_TASK TO CARRY OUT_
Skipping all pictures, please restate word for word the lines from the one that contains "The width and" through the last line of the entries.

_RECORD SET_
*** Begin section ***

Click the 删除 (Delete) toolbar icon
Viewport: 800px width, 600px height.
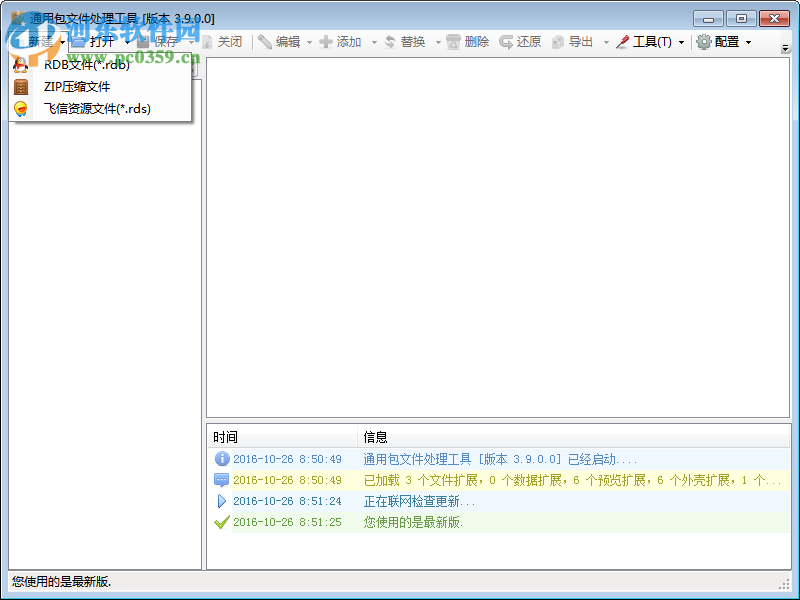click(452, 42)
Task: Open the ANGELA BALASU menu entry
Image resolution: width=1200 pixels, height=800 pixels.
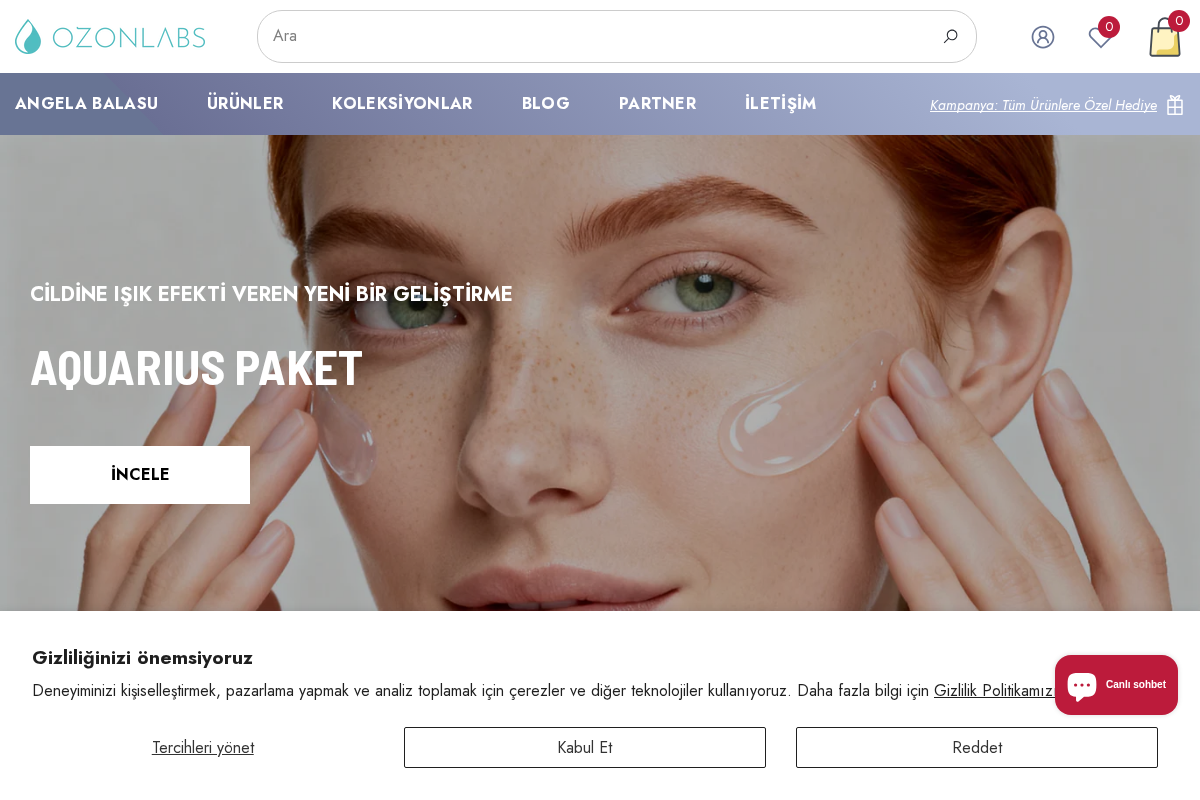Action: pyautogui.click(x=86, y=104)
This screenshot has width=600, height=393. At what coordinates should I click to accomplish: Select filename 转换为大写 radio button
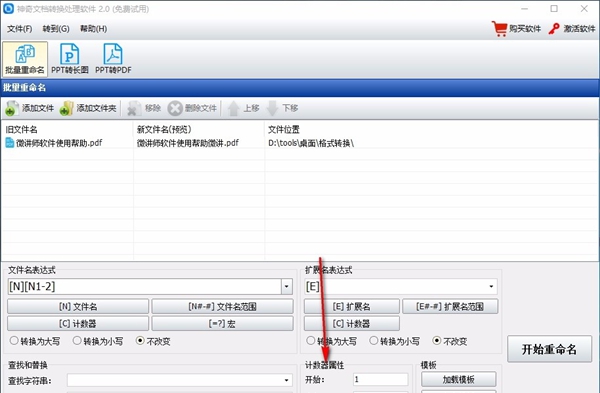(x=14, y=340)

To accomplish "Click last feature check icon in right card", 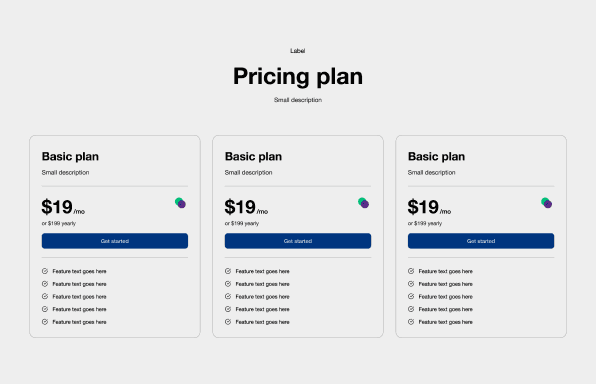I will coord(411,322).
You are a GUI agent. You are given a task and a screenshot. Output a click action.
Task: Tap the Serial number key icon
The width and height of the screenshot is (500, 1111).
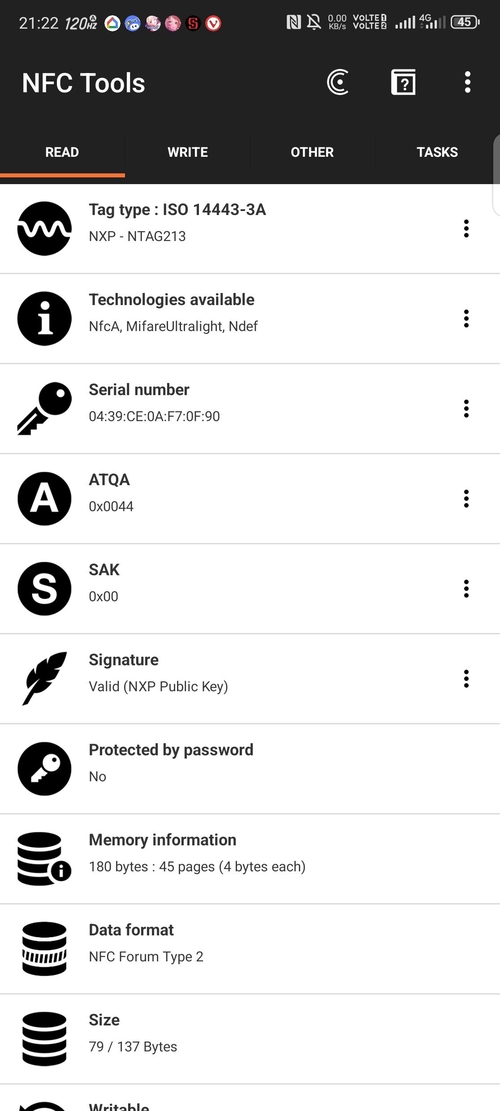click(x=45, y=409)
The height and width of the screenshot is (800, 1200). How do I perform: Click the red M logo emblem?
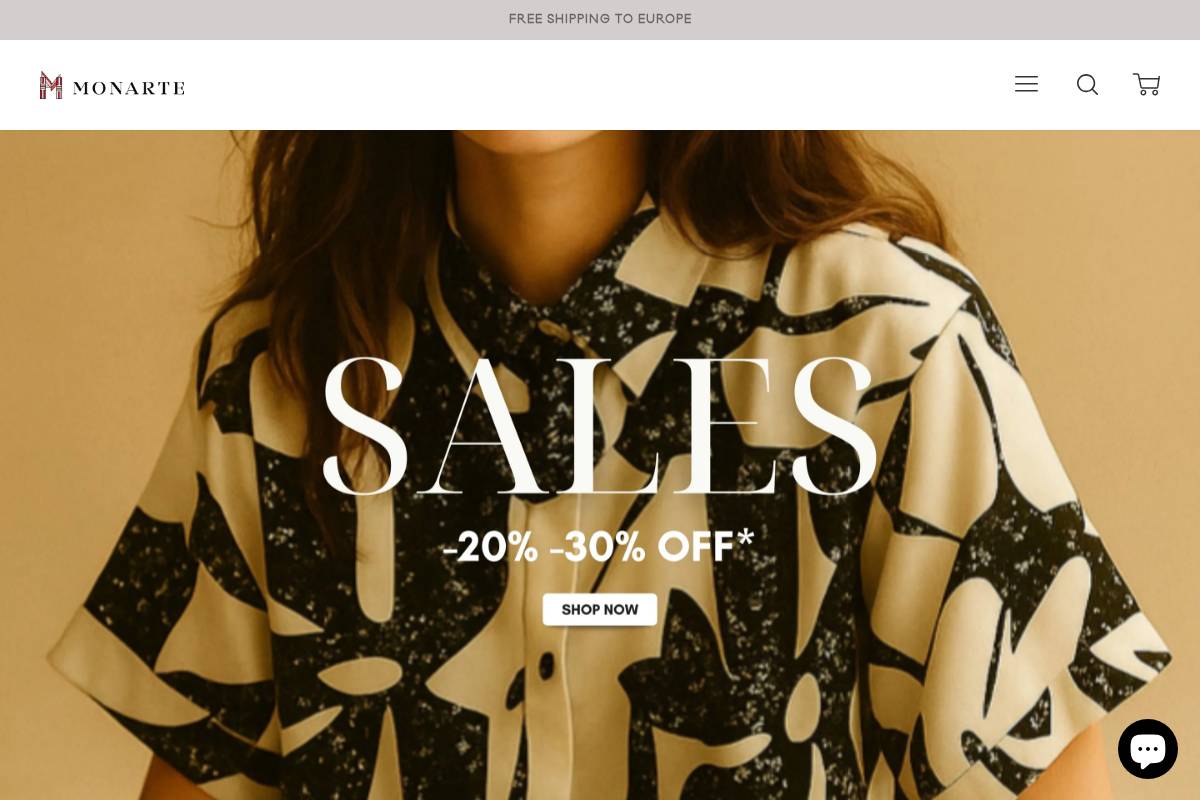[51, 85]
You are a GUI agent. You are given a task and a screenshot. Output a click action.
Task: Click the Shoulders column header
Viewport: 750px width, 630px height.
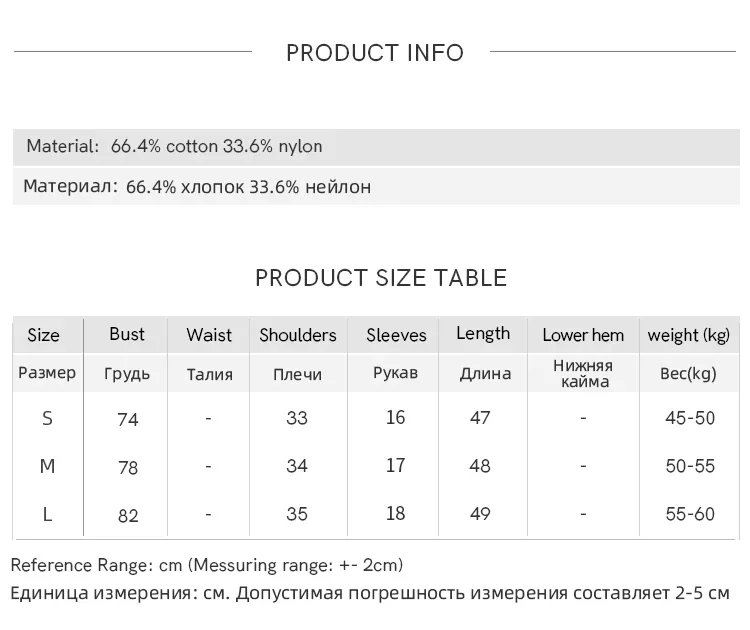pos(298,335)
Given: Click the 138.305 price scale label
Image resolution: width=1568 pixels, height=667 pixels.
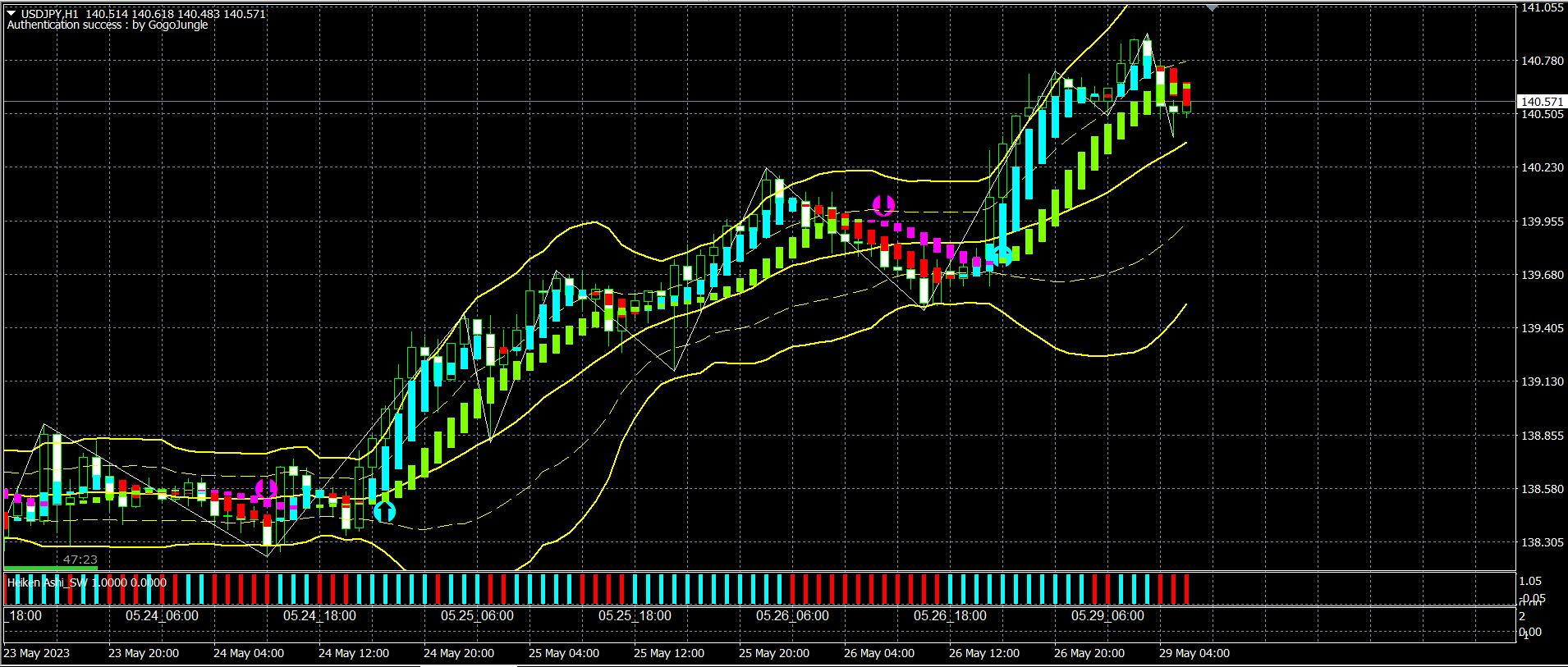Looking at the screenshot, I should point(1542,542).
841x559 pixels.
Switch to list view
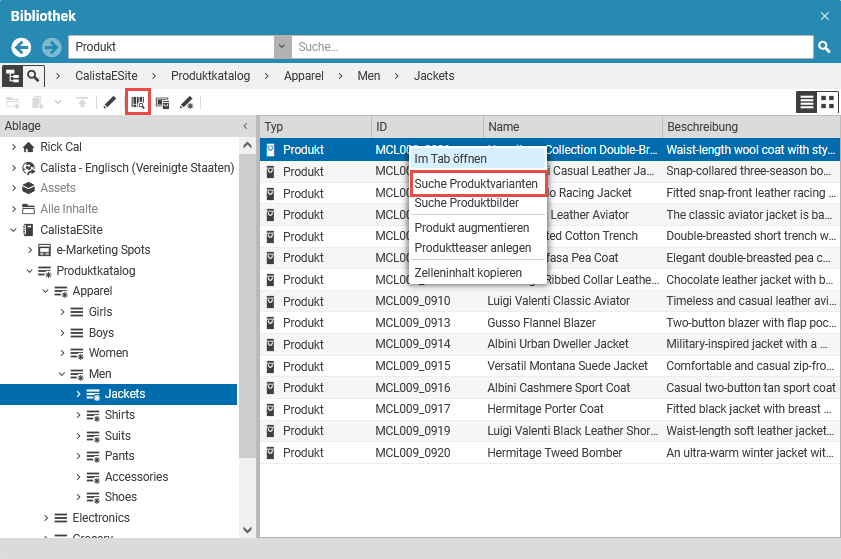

*** End section ***

_TASK SOLUTION_
The width and height of the screenshot is (500, 1111).
click(x=45, y=409)
The height and width of the screenshot is (800, 1200). How do I perform: Click the red M logo emblem?
[51, 85]
You are a GUI agent. You are given a task and a screenshot. Output a click action.
Task: Click the Shoulders column header
Viewport: 750px width, 630px height.
pos(298,335)
Given: Click the 138.305 price scale label
Image resolution: width=1568 pixels, height=667 pixels.
Looking at the screenshot, I should point(1542,542).
841x559 pixels.
Switch to list view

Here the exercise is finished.